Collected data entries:

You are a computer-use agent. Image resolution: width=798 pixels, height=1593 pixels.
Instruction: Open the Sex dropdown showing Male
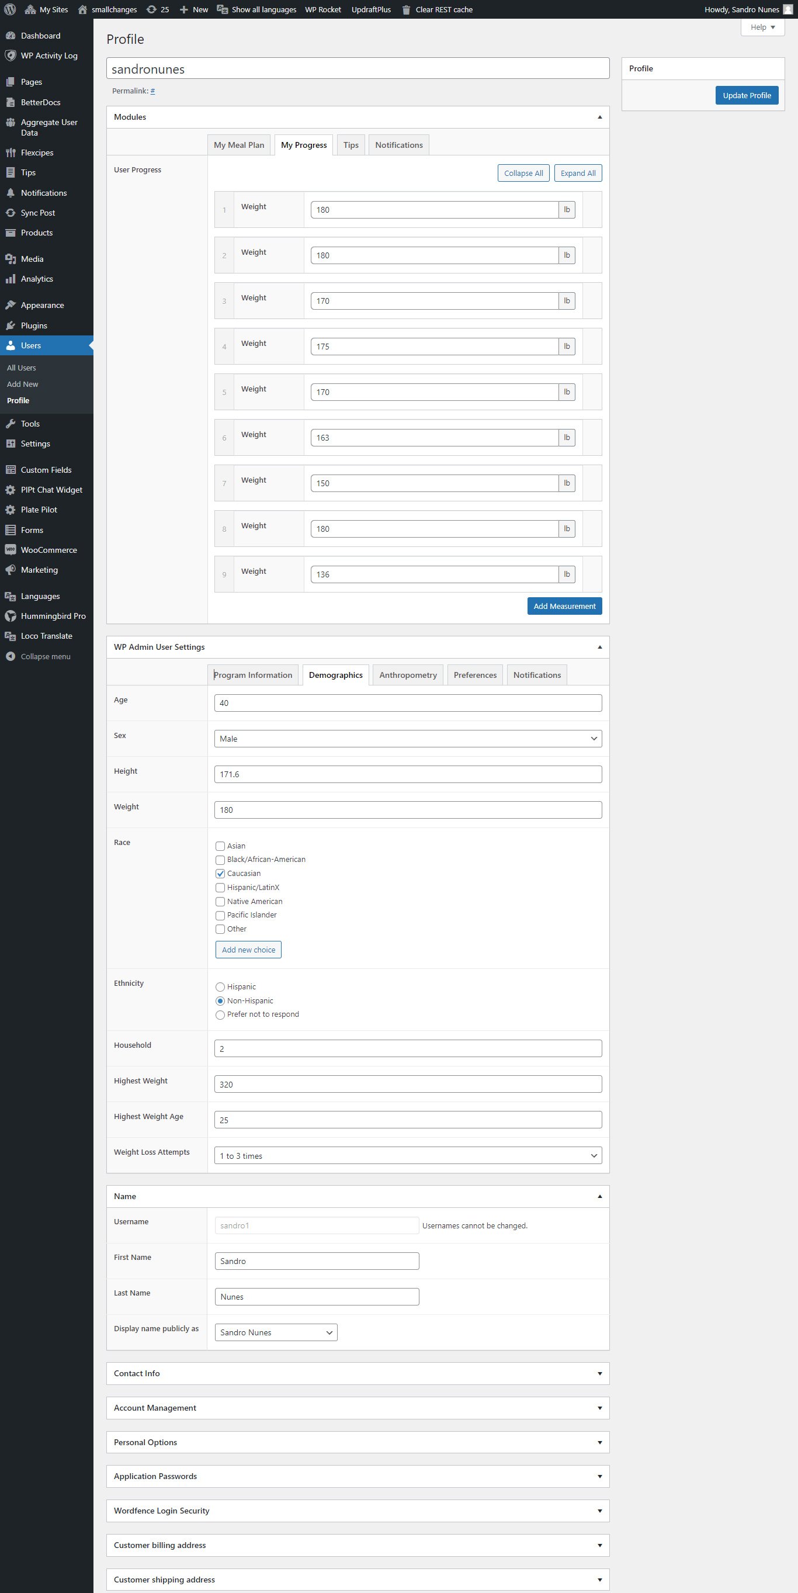click(407, 738)
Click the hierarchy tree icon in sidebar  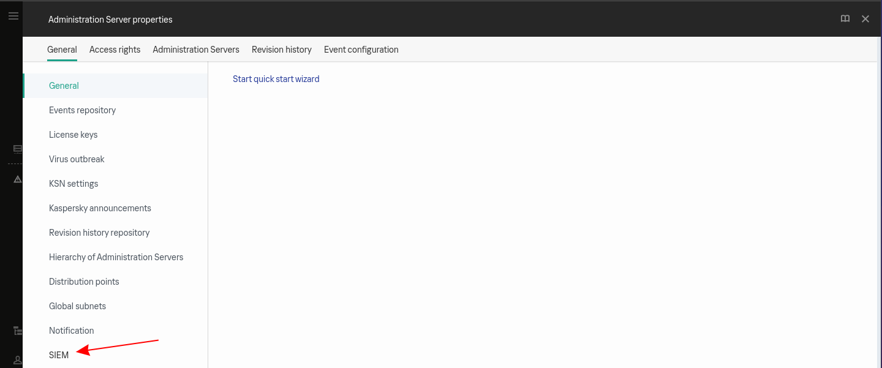[x=17, y=331]
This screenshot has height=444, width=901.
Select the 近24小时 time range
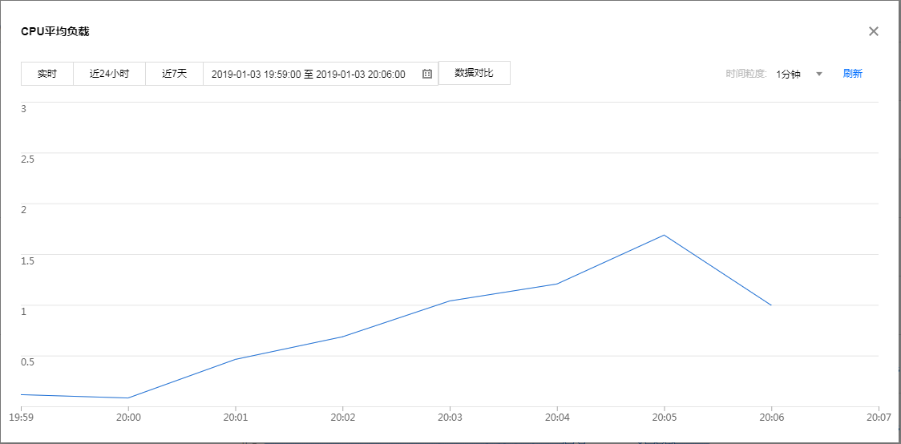click(109, 74)
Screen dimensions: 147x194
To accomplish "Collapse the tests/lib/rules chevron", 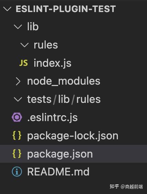I will pos(18,99).
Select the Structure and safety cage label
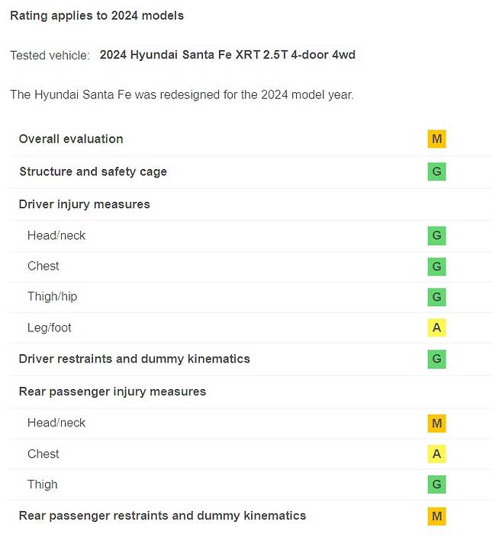 [x=93, y=172]
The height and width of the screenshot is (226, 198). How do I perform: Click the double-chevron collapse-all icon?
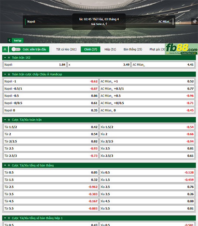point(5,49)

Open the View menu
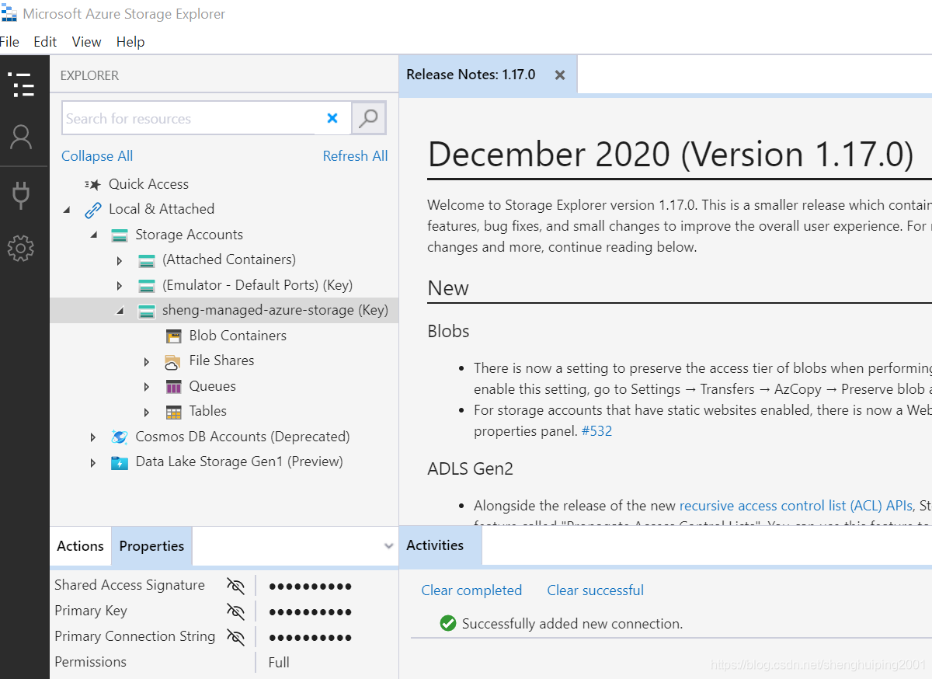tap(85, 42)
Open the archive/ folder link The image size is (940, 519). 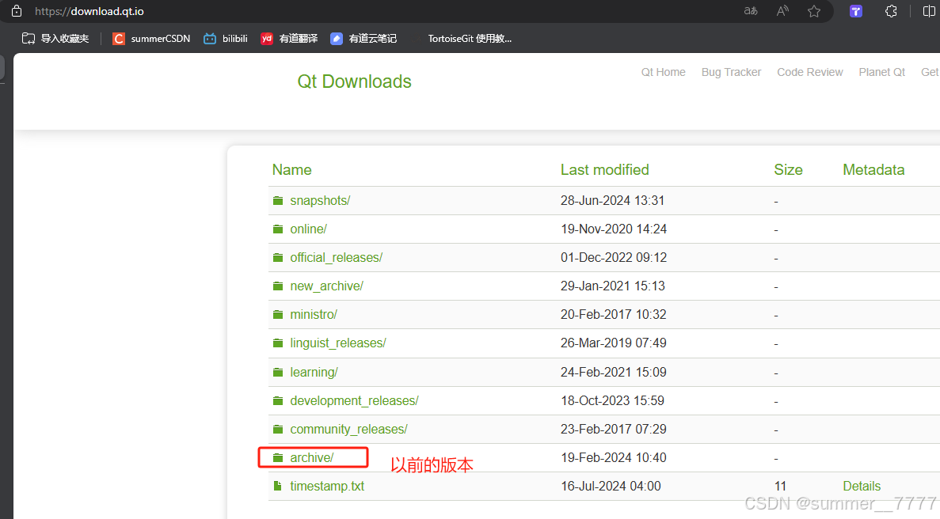(x=311, y=457)
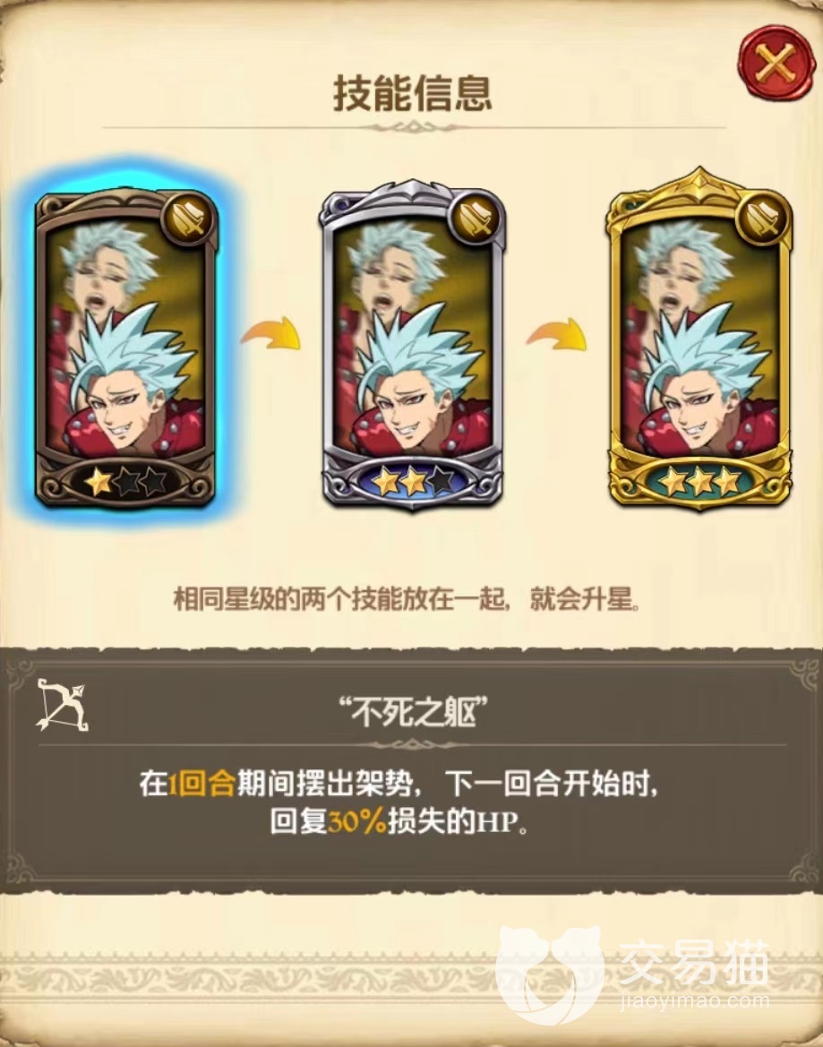Click the bow and arrow skill icon
The image size is (823, 1047).
pos(62,705)
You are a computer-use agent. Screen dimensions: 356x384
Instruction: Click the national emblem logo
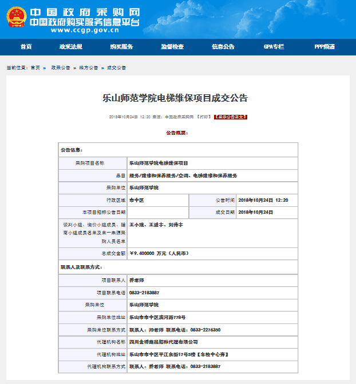[x=15, y=17]
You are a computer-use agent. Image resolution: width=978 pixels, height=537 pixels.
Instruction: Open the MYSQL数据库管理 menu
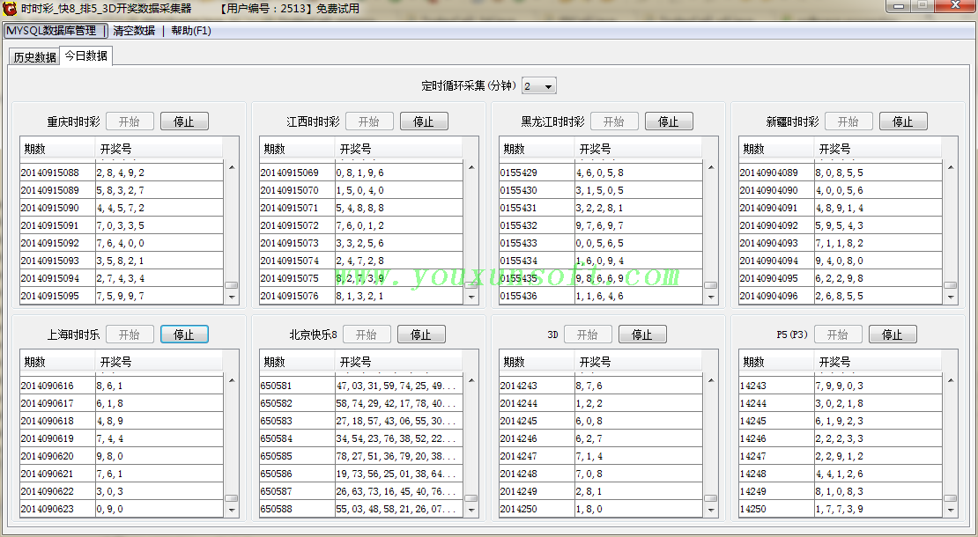coord(52,31)
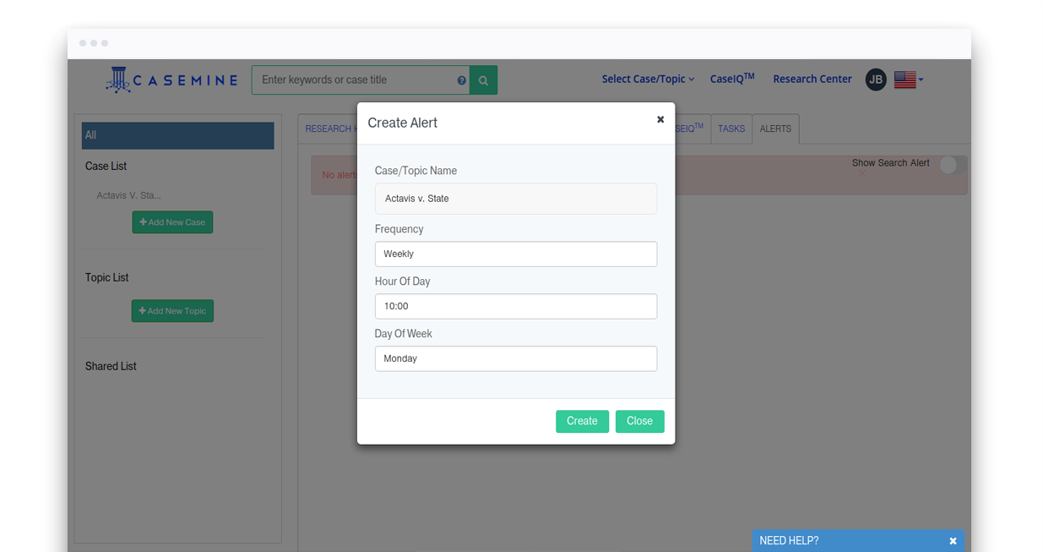Image resolution: width=1043 pixels, height=552 pixels.
Task: Click the US flag language icon
Action: click(x=904, y=79)
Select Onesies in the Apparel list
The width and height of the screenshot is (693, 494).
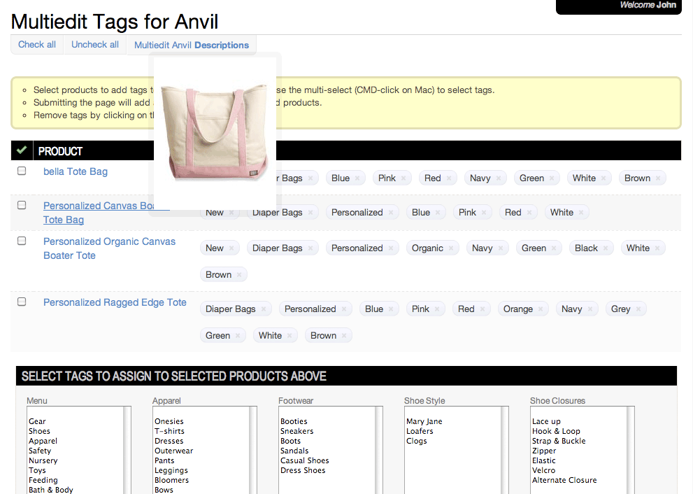coord(169,421)
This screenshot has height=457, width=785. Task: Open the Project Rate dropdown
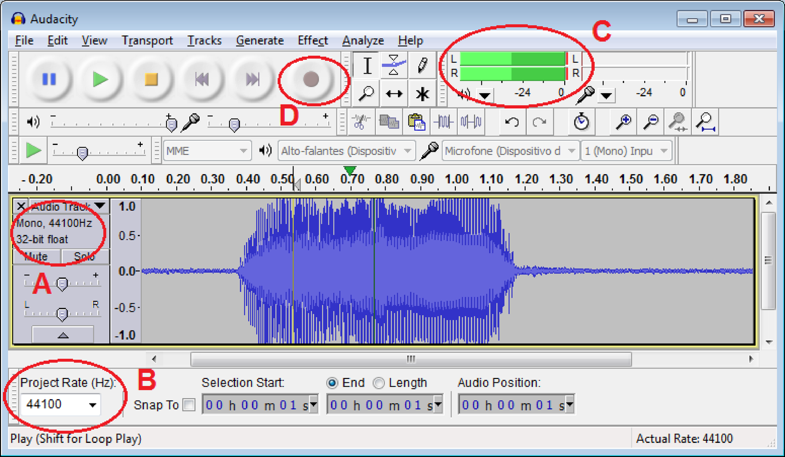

Activity: Determine how many lines above hold the word "computer", then give only that number.

Response area: 3